[ 
https://issues.apache.org/jira/browse/HDFS-1073?page=com.atlassian.jira.plugin.system.issuetabpanels:comment-tabpanel&focusedCommentId=12855096#action_12855096
 ] 

Todd Lipcon commented on HDFS-1073:
-----------------------------------

bq. The serial numbering of the files solution requires that checkpoints occur 
only at a edits split boundaries.

Yes, but since we can split edits at will, I don't think there's any problem 
just having the backupnode asking the active NN to roll whenver the BN would 
like to do a checkpoint. The nice thing about this is that an image file from 
the BN can be lined up exactly with the corresponding edit logs from the NN, 
etc.

bq. The transaction ID one does not have that restriction but it does require 
that in order to detect a gap in edits one has to look inside the logs. The 
txId one can avoid that if we are prepared to rename the edits log when you 
split (roll) it (Ugh!)

Agreed re ugh! The renaming is the complexity we're trying to avoid, no?

bq. The txId numbering scheme also has the advantage that multiple backups can 
roll and do checkpoints independently (we DONOT want to do that as it will 
confuse the operators – but it shows that the design is very robust.

I still think this is possible with sequential numbering. And I agree that not 
confusing operators is a key design goal for this JIRA. The whole image/edit 
log thing in normal operation should be an implementation detail, and when 
operators have to look at it they're usually very stressed out because a 
cluster is corrupt - so we want to make it _very_ clear what's going on, and 
_very_ hard to create any state that is unrecoverable.

--

I've started working on this patch and it's coming along nicely.

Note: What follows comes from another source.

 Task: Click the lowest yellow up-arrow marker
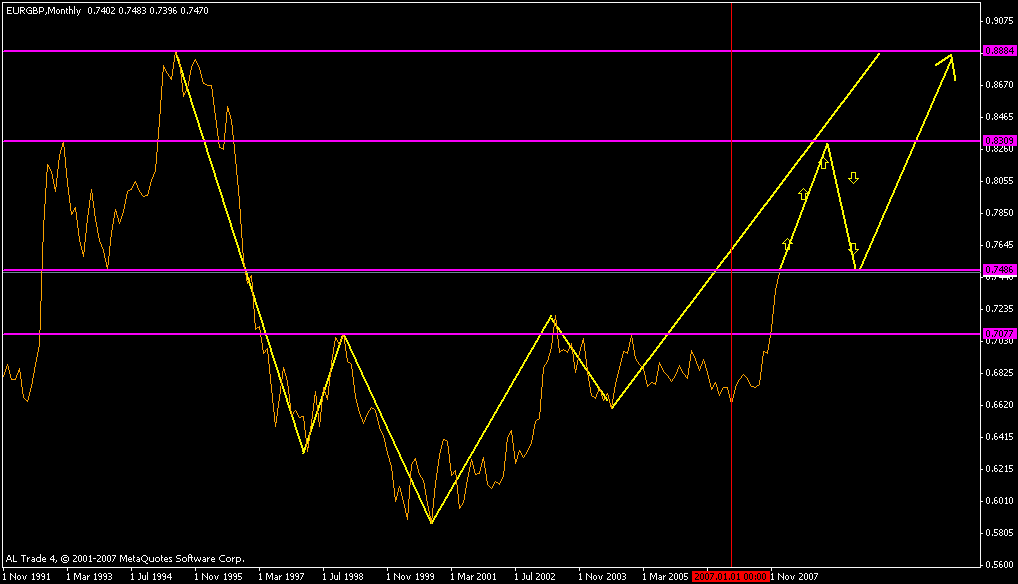pos(788,244)
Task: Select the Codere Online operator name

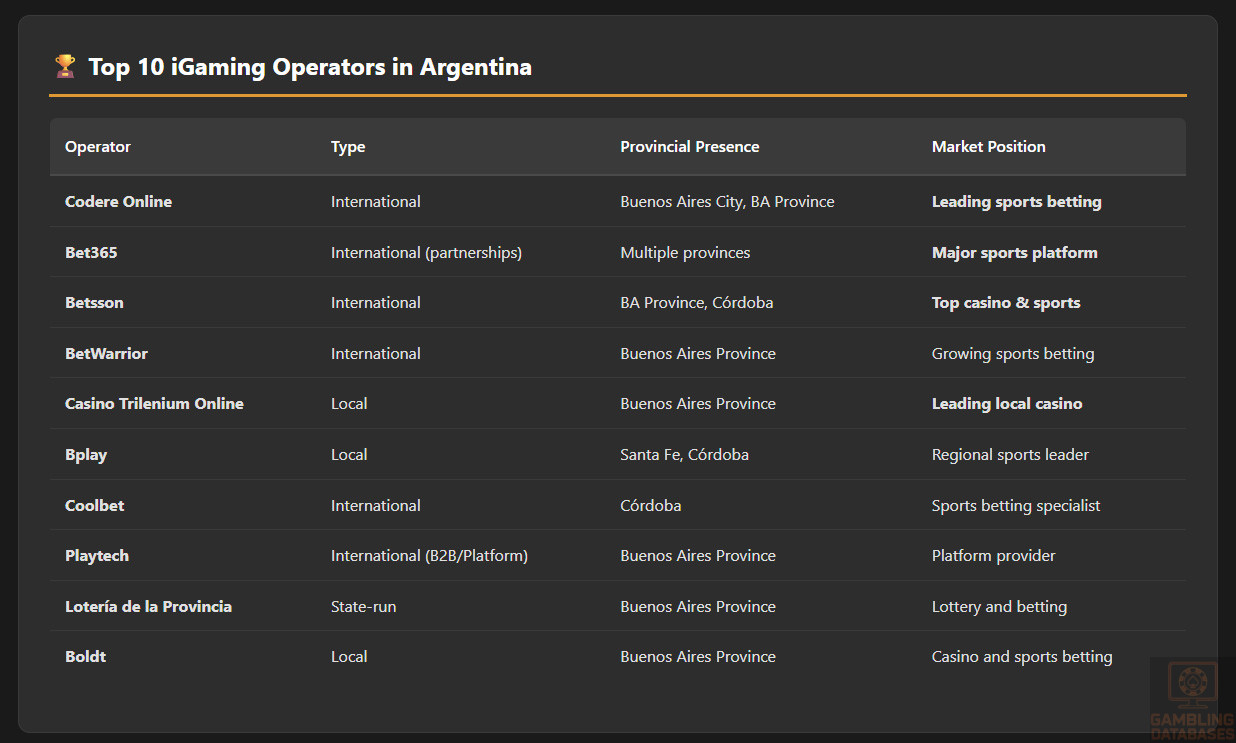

The NN and 
secondary NN are working great, and just started on the BN/Checkpointer. Here's 
a brief overview of the design I'm going with - hopefully I will answer the 
above questions along the way.


h2. Storage contents

The NN storage directories continue to be organized in the same way - either 
edits, images, or both. The difference is that each edits or fsimage file now 
has a suffix indicating its "roll index". For example, a newly formatted NN has 
the following contents:

- fsimage_0 - empty image
- edits_0_inprogress - the edit log currently being appended

When edits are rolled, the current 'edits_N_inprogress' file is "finalized" by 
renaming to simply edits_N. So, if we roll the edits of the above image, we end 
up with:

- fsimage_0 - same empty image
- edits_0 - any edits made before the roll
- edits_1_inprogress

When an image is saved or uploaded via a checkpoint, the validity rule is as 
follows: any fsimage with roll index N must incorporate all edits from logs 
with a roll index less than N. So, if we enter safe mode and call saveNamespace 
on the above example, we end up with:

- fsimage_0 - original empty imagge
- edits_0 - edits before first roll
- edits_1 - edits before saveNamespace
- fsimage_2 - all edits from edits_0 and edits_1
- edits_2_inprogress - the edit log where new edits will be appended

h2. Log Rolling Triggers

The following events can trigger a log roll:
- NN startup (see below)
- saveNamespace
- a secondary or backup node wants to begin a checkpoint
- an IOException has occurred on one of the current edit logs
- potentially we may find it useful to expose this as an admin function? (eg 
mysql offers a flush logs; command)

h2. Log rolling behavior:

- The current edits_N_inprogress log is closed
- The current edits_N_inprogress log is renamed to edits_N in all valid edits 
directories.
- Any edits directories that previously had problems will be left with 
edits_N_inprogress (since we don't know whether all of the edits made it into 
that log before the roll, in fact they probably did not)
- The next edits_N+1_inprogress is opened in all directories, including an 
attempt to reopen any failed directories.

h2. Startup behavior

First we initiate log recovery:

- Across all edits directories, look for any edits_N_inprogress:
-- If one is found, look for a finalized edits_N file in any other log directory
--- If there is at least one finalized edits_N, then the edits_N_inprogress is 
likely corrupt -- rename it to edits_N_corrupt (or delete it if we are less 
cautious)
-- If there are no finalized edits_N files, then the NN crashed while we were 
writing log index N. Initiate recovery process across all edits_N_inprogress:
--- Currently this isn't fancy - I just pick one. However, we could scan each 
of the logs for OP_INVALID and find the longest one, ensure that they have the 
same length, etc (eg one log must not have caught the last edit, or been 
truncated, etc)
--- This is very simple to do since across all directories (including 
secondaries) edits_M for any M should be identical!
--- After we've determined the correct log(s), finalize it and remove the others

Next, find the fsimage_N with the highest N across all image directories.
Then, find the edits_M with the highest M across all edits directories.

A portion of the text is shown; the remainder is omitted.